Q-learning vs dynamic programming

D_Wills picture D_Wills · Aug 17, 2016 · Viewed 10.4k times · Source

Is the classic Q-learning algorithm, using lookup table (instead of function approximation), equivalent to dynamic programming?

Answer

Pablo EM picture Pablo EM · Aug 17, 2016

From Sutton & Barto's book (Reinforcement Learning: An Introduction, chapter 4)

The term dynamic programming (DP) refers to a collection of algorithms that can be used to compute optimal policies given a perfect model of the environment as a Markov decision process (MDP). Classical DP algorithms are of limited utility in reinforcement learning both because of their assumption of a perfect model and because of their great computational expense, but they are still important theoretically.
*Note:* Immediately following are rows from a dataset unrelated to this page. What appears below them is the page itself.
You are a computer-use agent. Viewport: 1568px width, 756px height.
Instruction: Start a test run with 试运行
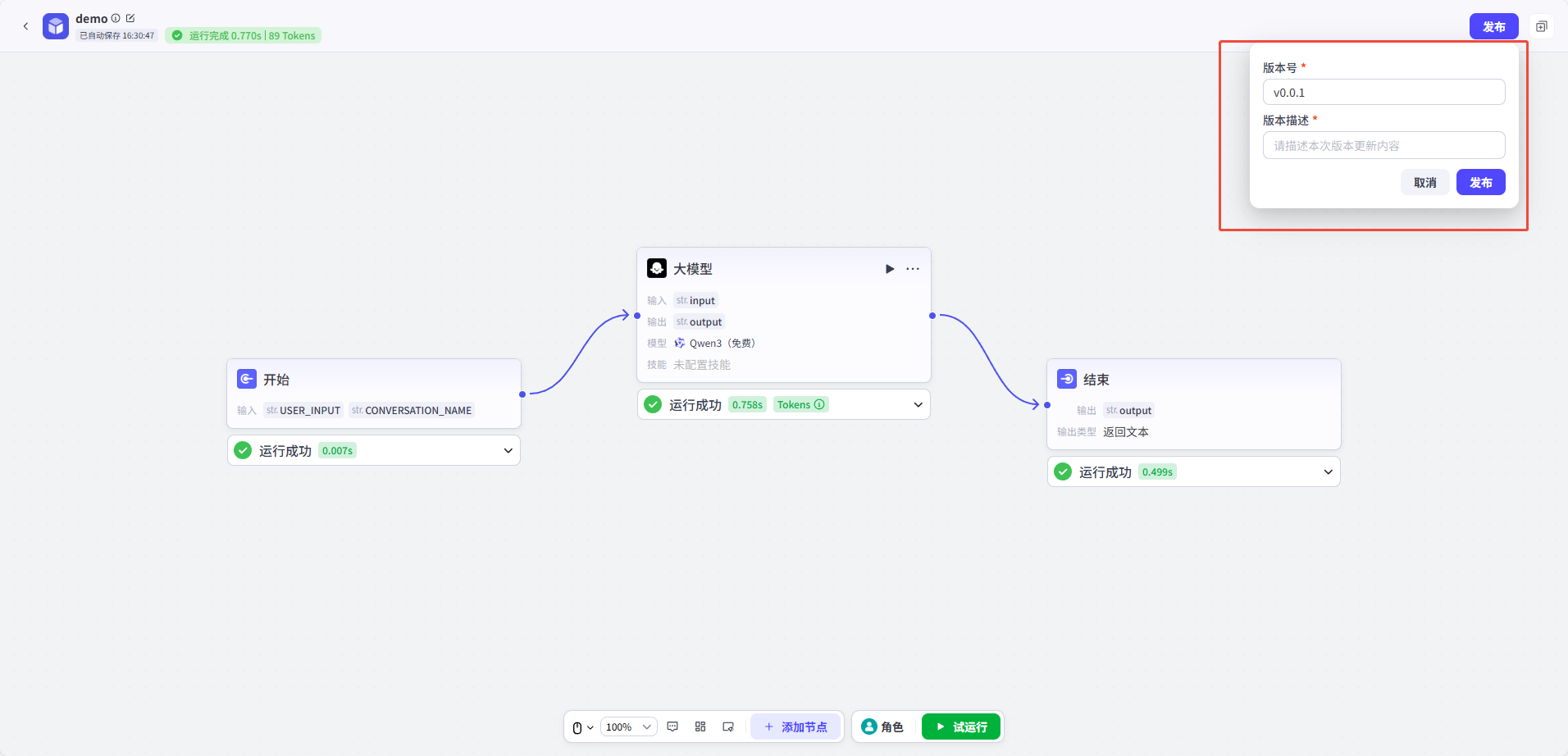(960, 726)
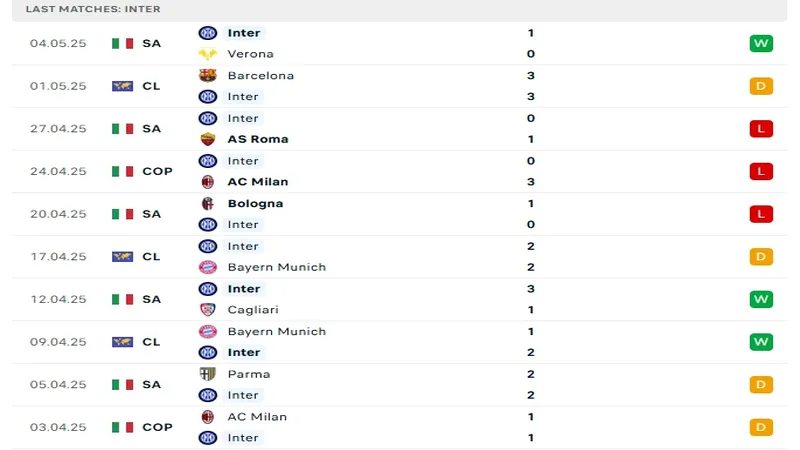The height and width of the screenshot is (450, 800).
Task: Click AC Milan crest in 24.04.25 match
Action: tap(207, 182)
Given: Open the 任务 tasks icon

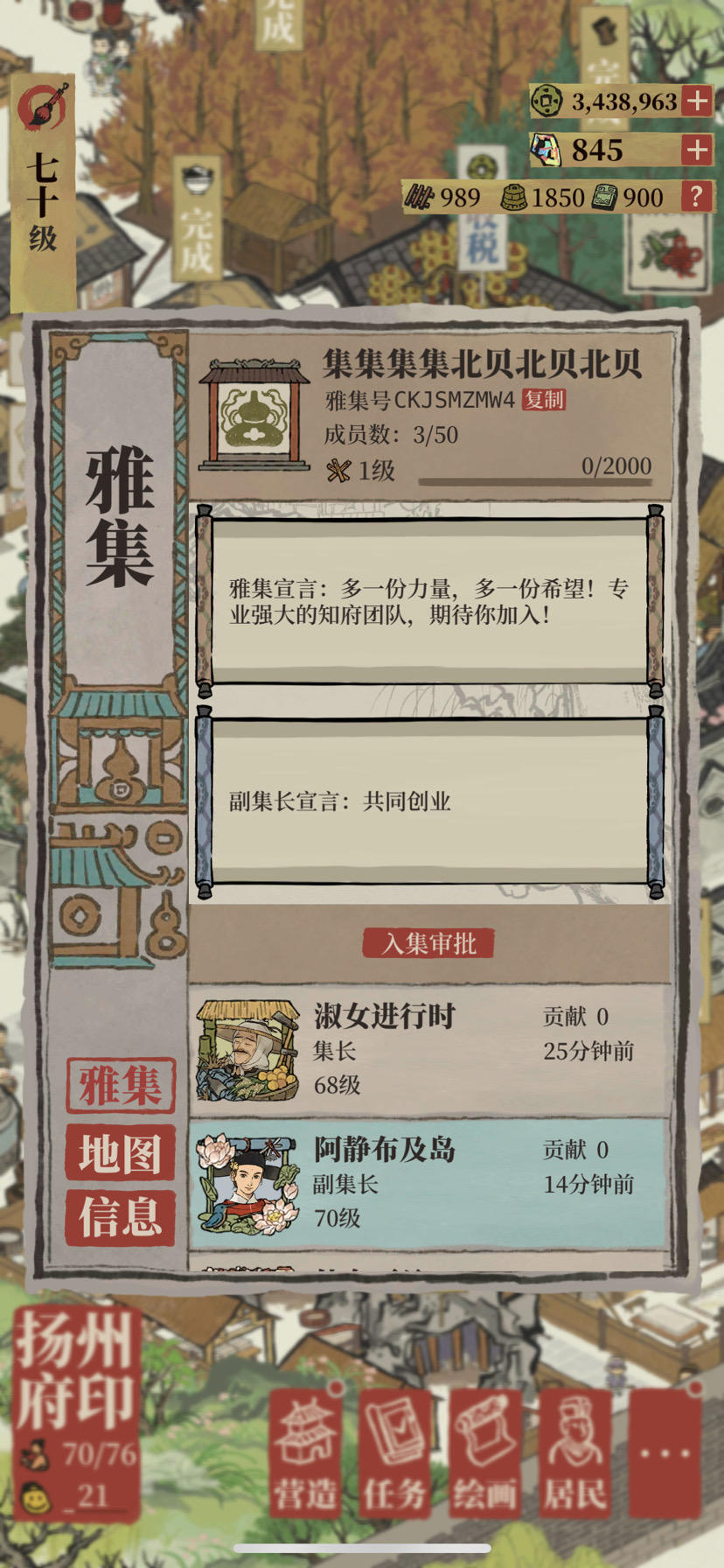Looking at the screenshot, I should [x=395, y=1455].
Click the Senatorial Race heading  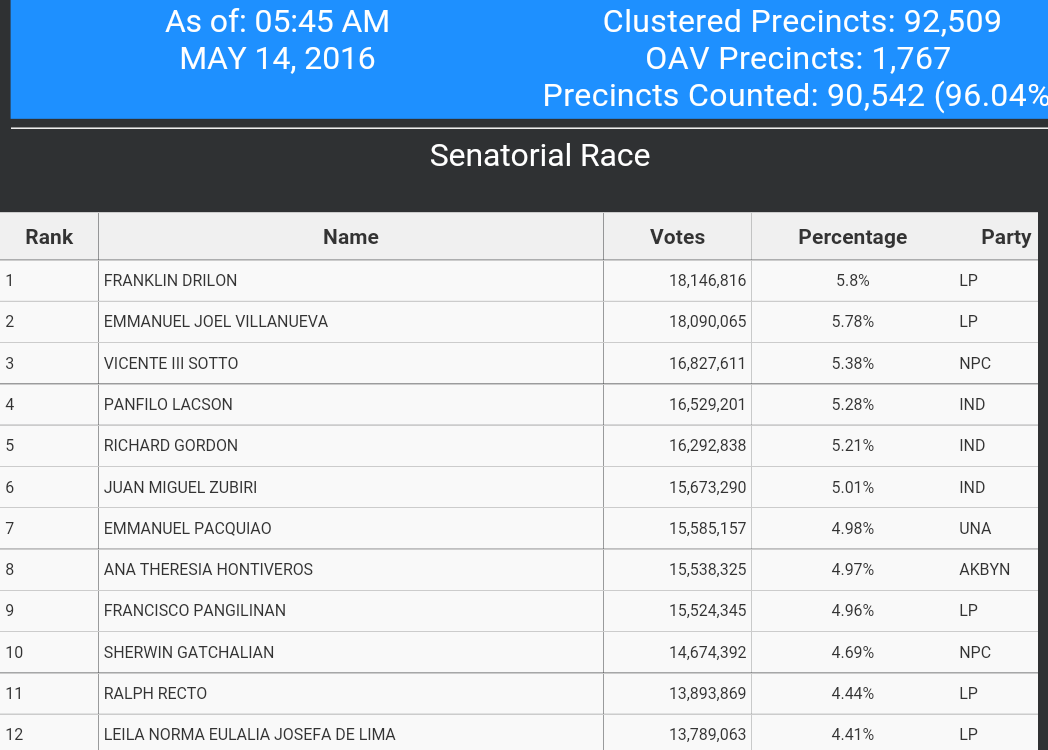(x=539, y=156)
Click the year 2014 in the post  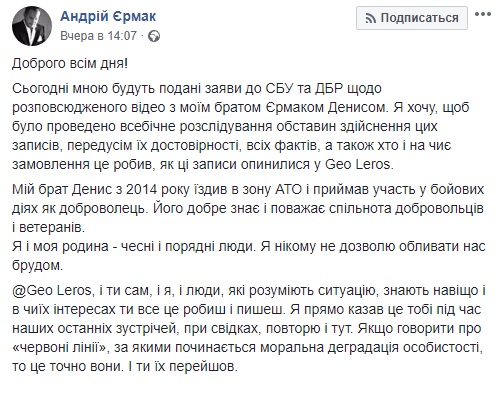(x=142, y=190)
So, although both share the same working principles (either using tabular Reinforcement Learning/Dynamic Programming or approximated RL/DP), the key difference between classic DP and classic RL is that the first assume the model is known. This basically means knowing the transition probabilities (which indicates the probability of change from state s to state s' given action a) and the expected immediate reward function.

On the contrary, RL methods only require to have access to a set of samples, either collected online or offline (depending on the algorithm).

Of course, there are hybrid methods that can be place between RL and DP, for example those that learn a model from the samples, and then use that model in the learning process.

NOTE: The term Dynamic Programming, in addition to a set of mathematical optimization techniques related with RL, is also used to refer a "general algorithmic pattern", as pointed in some comment. In both case, the fundaments are the same, but depending on the context may have a different meaning.